I almost wasn’t going to post anything this week. I’ve been dragging my heels, writing wise, over the past few days because of a whole bunch of life stuff that took up a lot of time. This means I have had little energy to sit down in front of the computer to put anything into type. But when I can’t write the best thing to do is dive into my sketchbook to get the creative juices going, so this morning I joined a couple of friends on zoom for a bit of sketchbook practice.
As I was sitting there racing through the seven minute sessions to finish each little panel, it occurred to me that I was simultaneously writing about it in my head. A little bit like the process that occurs when I run, painting and sketching also activate those little writing cells. And in turn, a good writing session feeds the creative urge to draw and paint. However, the key to keeping up with both of these things is consistency.
Building a consistent sketchbook practice is a relatively new thing for me. Up until a couple of years ago, my art practice was a sporadic activity that consumed a few weeks every year when I would become intensely inspired by a single idea, work on it, execute it and then lose all interest in art until the next flash of inspiration.
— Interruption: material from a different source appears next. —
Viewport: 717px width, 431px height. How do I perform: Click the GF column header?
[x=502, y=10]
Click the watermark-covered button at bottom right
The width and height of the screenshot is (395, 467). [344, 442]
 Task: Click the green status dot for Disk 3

Likewise, writing was something I was always complaining about not having enough time to do, and then when I did have time I found a lot of other things to do instead.
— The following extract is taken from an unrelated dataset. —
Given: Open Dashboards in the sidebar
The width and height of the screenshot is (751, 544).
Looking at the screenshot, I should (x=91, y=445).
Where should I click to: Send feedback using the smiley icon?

Then, at the end of 2019, I discovered the Doodlewash challenge, a monthly list of prompts aimed at watercolourists. Each day you look at the prompt and produce a sketch or painting. As I had always been interested in learning how to use waterclours, this challenge seemed like a great way to get into a routine painting practice. I followed these prompts for a couple of months until I was ready to dive deeper into the craft of painting technique and art theory.
That started me on a journey of discovery, or rather sent me down a rabbit hole, of the world of online sketchbook clubs and online art teachers. It really is mindblowing how many amazing artists are out there sharing their processes and teaching the world how to improve whatever skills they are looking to get better at. Whether it’s figure drawing, oil painting, abstract art, illustration, or just finding a community of artists you can find common ground with, there is someone out there who can help you.
I have tried all sorts of new techniques and materials over the past three years, and learned so many new things about mark making and composition, but one thing that has remained is the consistency to sit down a few times a week to play in my sketchbook. With the help of these wonderful communities, and a consistent art habit, I have been able to improve my skills slowly but surely and find a path to the kind of art I feel happiest creating.
I’ve come a long way in my skills and can’t wait to see how they develop further. Hopefully, I can maintain this consistency in my writing too!
So, what do you do to stay consistent in your creative practices? Enquiring minds would like to know.